Légère hausse du chômage

Après avoir été nettement supérieur au climat des affaires pendant près de deux ans, le climat de l’emploi s’est normalisé depuis la fin 2023, signalant un retour à une évolution plus en ligne avec l’activité après une longue phase d’enrichissement de la croissance en emploi. D’ici mi-2024, avec une croissance modeste sur le semestre, l’emploi progresserait toujours mais assez peu (+40 000). Compte tenu de la hausse de la population active, notamment sous l’effet de la réforme des retraites, le taux de chômage, qui repart à la hausse depuis début 2023, continuerait d’augmenter un peu, s’établissant à 7,6 % mi-2024 contre 7,2 % un an plus tôt.

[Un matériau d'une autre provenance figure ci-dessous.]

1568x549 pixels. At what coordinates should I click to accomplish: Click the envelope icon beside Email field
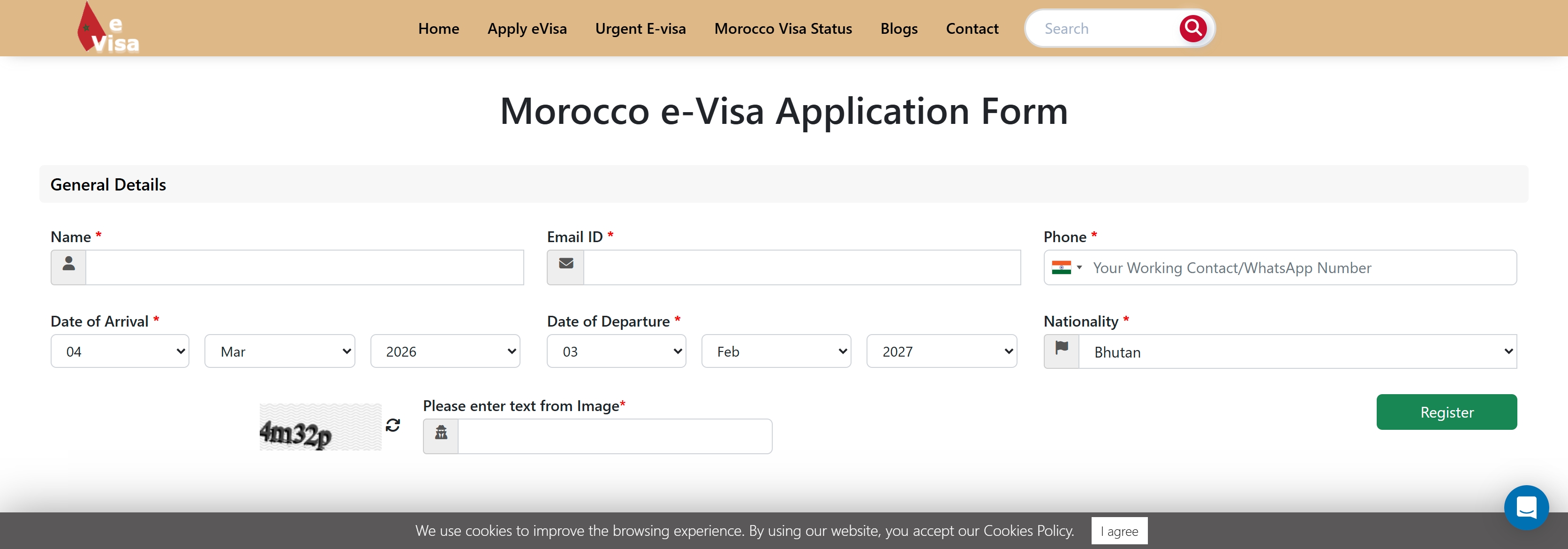coord(565,267)
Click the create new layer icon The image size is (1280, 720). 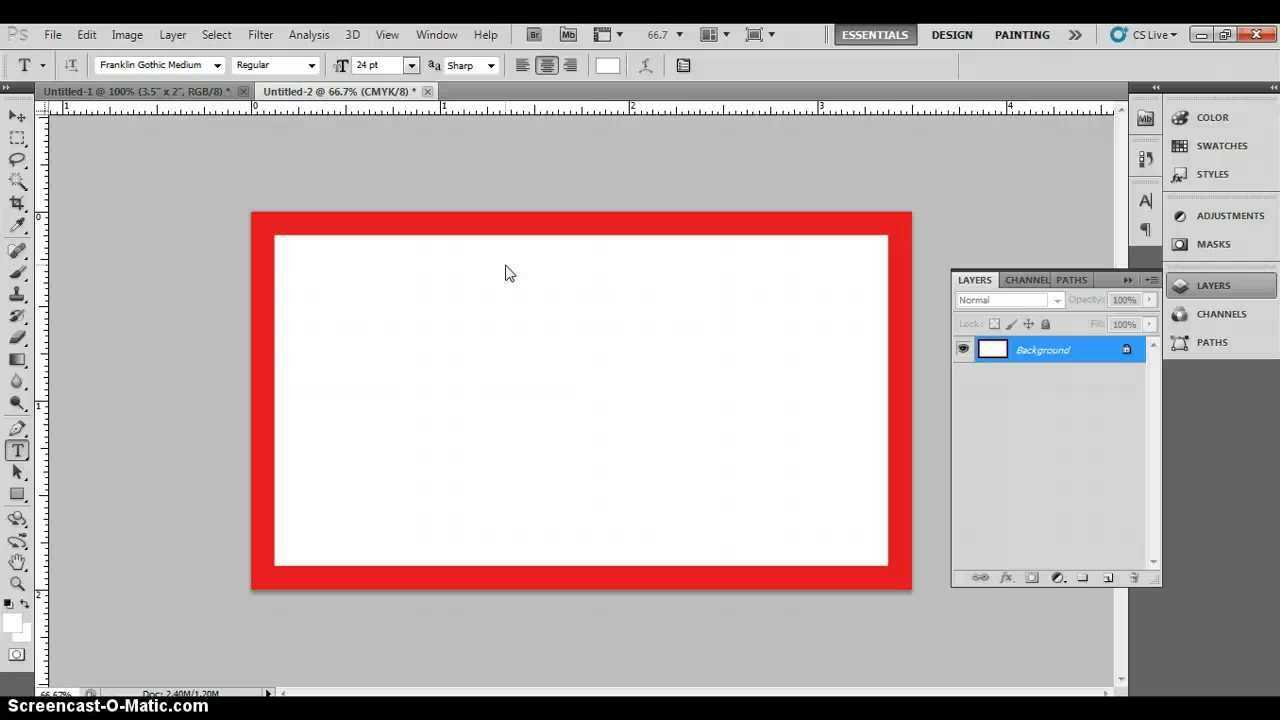1108,578
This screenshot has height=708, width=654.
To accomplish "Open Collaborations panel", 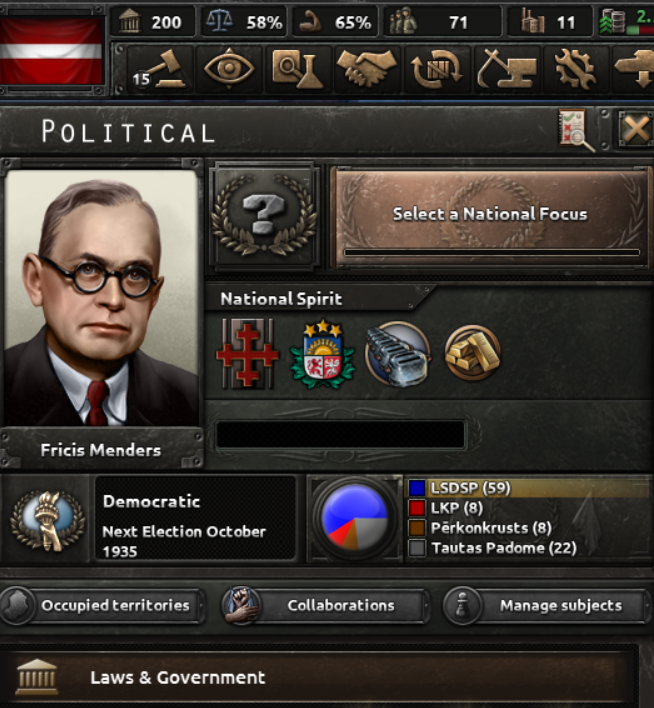I will pos(324,606).
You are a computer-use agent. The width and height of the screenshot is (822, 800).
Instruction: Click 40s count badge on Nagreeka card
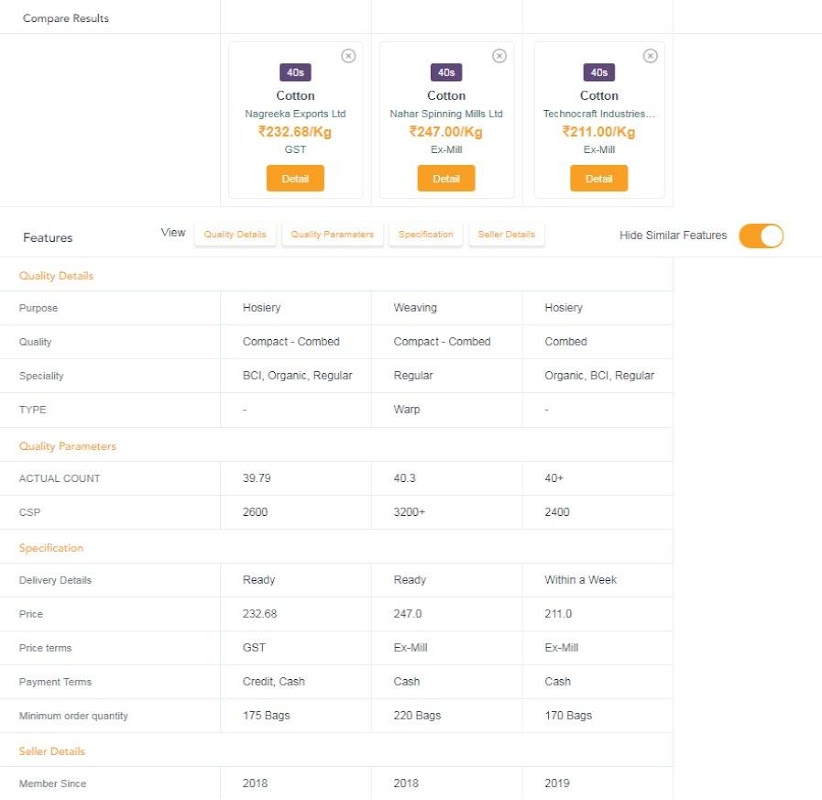point(295,72)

Aléas : épargne des ménages et financement des entreprises

Cette prévision demeure entourée d’incertitudes, à la hausse comme à la baisse. En premier lieu, la persistance des tensions géopolitiques pourrait avoir des répercussions sur le commerce mondial ou sur les prix du pétrole. Le comportement des agents résidents constitue un aléa notable : côté entreprises, celles-ci ont maintenu un certain niveau d’investissement jusqu’à présent mais la dégradation de leurs conditions de financement pourrait entraîner un repli plus prononcé ; côté ménages, le taux d’épargne reste élevé et un regain de confiance pourrait apporter un soutien à l’activité.